Create `notes/ethics-summary.md`:

```markdown
# Ethics/Governance Document Summary

**Source**: [filename]
**Extracted**: [timestamp]

## Study Identification
- **Protocol Title**: [extracted or "[not found]"]
- **Approval Number**: [extracted or "[not found]"]
- **Approving Body**: [IRB, IACUC, Ethics Committee, etc.]
- **Principal Investigator**: [extracted or "[not found]"]
- **Approval Date**: [extracted or "[not found]"]

## Study Design
- **Study Type**: [interventional/observational/retrospective/computational/etc.]
- **Design**: [RCT, cohort, case-control, cross-sectional, simulation, etc.]
- **Duration**: [study period]

## Population/Subjects
- **Target Population**: [description]
- **Inclusion Criteria**:
  - [criterion 1]
  - [criterion 2]
  - ...
- **Exclusion Criteria**:
  - [criterion 1]
  - [criterion 2]
  - ...
- **Sample Size**: [N with justification if provided]

## Procedures & Interventions
- [Procedure 1]
- [Procedure 2]
- ...

## Endpoints/Outcomes
- **Primary**: [endpoint]
- **Secondary**: [endpoints]

## Statistical Considerations
- **Power Analysis**: [if provided or "[not found]"]
- **Planned Analyses**: [if provided or "[not found]"]

## Notes
[Any additional relevant context, caveats, or sections that were unclear]
```

Mark fields as `[not found]` if not present in the document.

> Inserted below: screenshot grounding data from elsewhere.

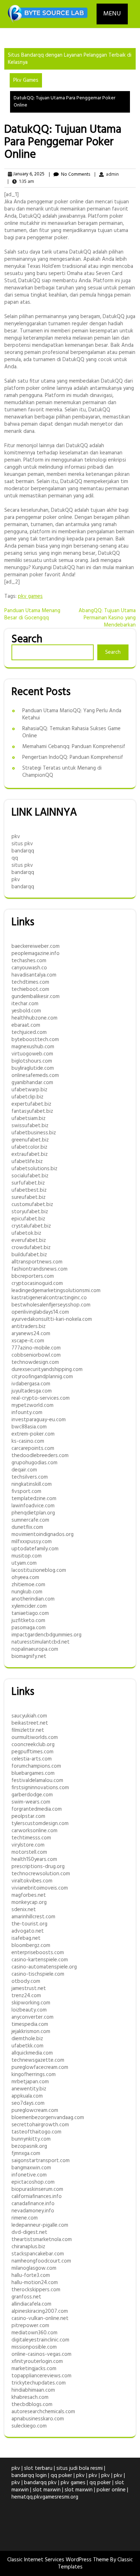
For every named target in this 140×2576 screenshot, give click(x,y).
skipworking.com (30, 2003)
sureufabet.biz (28, 1197)
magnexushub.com (32, 1047)
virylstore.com (28, 1845)
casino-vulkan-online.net (40, 2318)
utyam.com (24, 1563)
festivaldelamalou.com (37, 1780)
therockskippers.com (35, 2290)
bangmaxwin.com (31, 2168)
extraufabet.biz (29, 1154)
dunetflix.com (27, 1527)
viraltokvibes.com (31, 1881)
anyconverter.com (32, 2017)
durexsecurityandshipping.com (47, 1369)
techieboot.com (30, 989)
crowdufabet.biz (31, 1247)
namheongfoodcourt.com (41, 2261)
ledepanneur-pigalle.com (39, 2225)
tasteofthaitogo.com (36, 2132)
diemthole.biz (27, 2038)
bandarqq (22, 851)
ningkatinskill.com (31, 1484)
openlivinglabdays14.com (40, 1312)
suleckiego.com (29, 2426)
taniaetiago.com (30, 1613)
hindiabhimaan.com (33, 2390)
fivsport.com (26, 1491)
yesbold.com (26, 1011)
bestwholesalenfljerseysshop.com (50, 1305)
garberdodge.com (32, 1795)
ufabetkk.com (27, 2046)
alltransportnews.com (36, 1262)
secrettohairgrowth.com (40, 2125)
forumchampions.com (36, 1766)
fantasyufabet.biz (32, 1111)
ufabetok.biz (26, 1233)
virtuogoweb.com (32, 1054)
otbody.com (25, 1981)
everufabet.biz (28, 1240)
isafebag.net (26, 1938)
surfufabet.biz (28, 1183)
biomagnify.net (28, 1656)
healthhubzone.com (34, 1018)
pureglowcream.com (34, 2110)
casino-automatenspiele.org (44, 1967)
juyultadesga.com (31, 1391)
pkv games (30, 596)
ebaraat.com (25, 1025)
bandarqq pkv (40, 2482)
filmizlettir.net (27, 1730)
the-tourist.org (29, 1924)
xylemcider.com (29, 1606)
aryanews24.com (30, 1333)
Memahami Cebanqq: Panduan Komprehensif (73, 746)
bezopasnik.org (29, 2146)
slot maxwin (47, 2490)
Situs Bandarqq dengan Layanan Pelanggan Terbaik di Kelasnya (69, 59)
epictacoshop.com (33, 2182)
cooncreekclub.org (33, 1744)
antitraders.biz (28, 1326)
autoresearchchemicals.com (43, 2411)
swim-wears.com (30, 1802)
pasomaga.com (28, 1627)
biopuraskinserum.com (37, 2189)
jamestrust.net (28, 1988)
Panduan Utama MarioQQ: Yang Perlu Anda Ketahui (71, 714)
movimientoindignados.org (42, 1534)
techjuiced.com (29, 1032)
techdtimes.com (30, 982)
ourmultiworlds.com (34, 1737)
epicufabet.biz (28, 1219)
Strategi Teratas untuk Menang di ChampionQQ (62, 772)
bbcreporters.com (32, 1276)
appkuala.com (27, 2096)
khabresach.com (29, 2397)
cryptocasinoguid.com (37, 1283)
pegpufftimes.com (32, 1752)
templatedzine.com (33, 1498)
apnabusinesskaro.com (37, 2419)
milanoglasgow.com (33, 2268)
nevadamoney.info (32, 2211)
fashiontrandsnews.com (39, 1269)
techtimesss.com (31, 1838)
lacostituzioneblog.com (38, 1570)
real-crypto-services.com (40, 1398)
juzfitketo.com (28, 1620)
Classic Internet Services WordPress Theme (58, 2560)
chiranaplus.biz (28, 2246)
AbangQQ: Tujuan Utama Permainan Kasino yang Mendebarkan (107, 617)
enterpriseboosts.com (37, 1952)
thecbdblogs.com (31, 2404)
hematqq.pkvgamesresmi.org (44, 2497)
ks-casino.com (27, 1441)
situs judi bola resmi (79, 2468)
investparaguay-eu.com (38, 1419)
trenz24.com (26, 1995)
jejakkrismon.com (30, 2031)
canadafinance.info (33, 2203)
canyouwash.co (29, 968)
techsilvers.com (29, 1477)
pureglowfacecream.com (39, 2067)
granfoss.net (26, 2297)
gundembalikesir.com (35, 996)
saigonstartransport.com (40, 2160)
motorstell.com (29, 1852)
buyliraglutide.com (32, 1068)
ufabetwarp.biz (29, 1090)
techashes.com (28, 960)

## Step 6: Generate inventory.md

Create structured inventory document:

```markdown
# Project Inventory

Generated: [timestamp]
Project: [folder name]

## Configuration

- **GitHub**: [url] (branch: [branch])
- **Target Journal**: [journal]
- **Word Limit**: [limit]
- **Citation Style**: [style]

## Papers ([count] files)

| Filename | Size | Notes |
|----------|------|-------|
| smith-2023.pdf | 1.2 MB | |
| jones-2022.pdf | 0.8 MB | |

## Data ([count] files)

| Filename | Size | Rows | Columns | Preview |
|----------|------|------|---------|---------|
| results.csv | 45 KB | 156 | 12 | patient_id, age, sex, ... |
| demographics.csv | 12 KB | 156 | 8 | patient_id, age, sex, ... |

## Figures ([count] files)

| Filename | Dimensions | Size |
|----------|------------|------|
| figure1.png | 1200x800 | 340 KB |
| figure2.png | 1000x600 | 210 KB |

## Code Repository

- **URL**: [github url]
- **Language**: Python
- **Key Files**:
  - `analysis.ipynb` - Main analysis notebook
  - `preprocessing.py` - Data preprocessing
  - `models.py` - ML models
- **Dependencies**: pandas, scikit-learn, matplotlib, ...

## Ethics Documents

| Filename | Format | Status |
|----------|--------|--------|
| protocol.pdf | PDF | ✓ Extracted to notes/ethics-summary.md |

*Or: "No ethics documents provided"*

## Summary

| Category | Count | Status |
|----------|-------|--------|
| Papers | [n] | ✓ Ready |
| Data files | [n] | ✓ Ready |
| Figures | [n] | ✓ Ready |
| Code repo | 1 | ✓ Cloned |
| Ethics documents | [n] | ✓ Extracted / Not provided |

## Missing/Warnings

- [List any issues found]
```

## Output

Save to: `project/inventory.md`

Create notes directory structure:

```bash
mkdir -p notes/papers notes/papers-library drafts
```

Return to parent skill with inventory summary.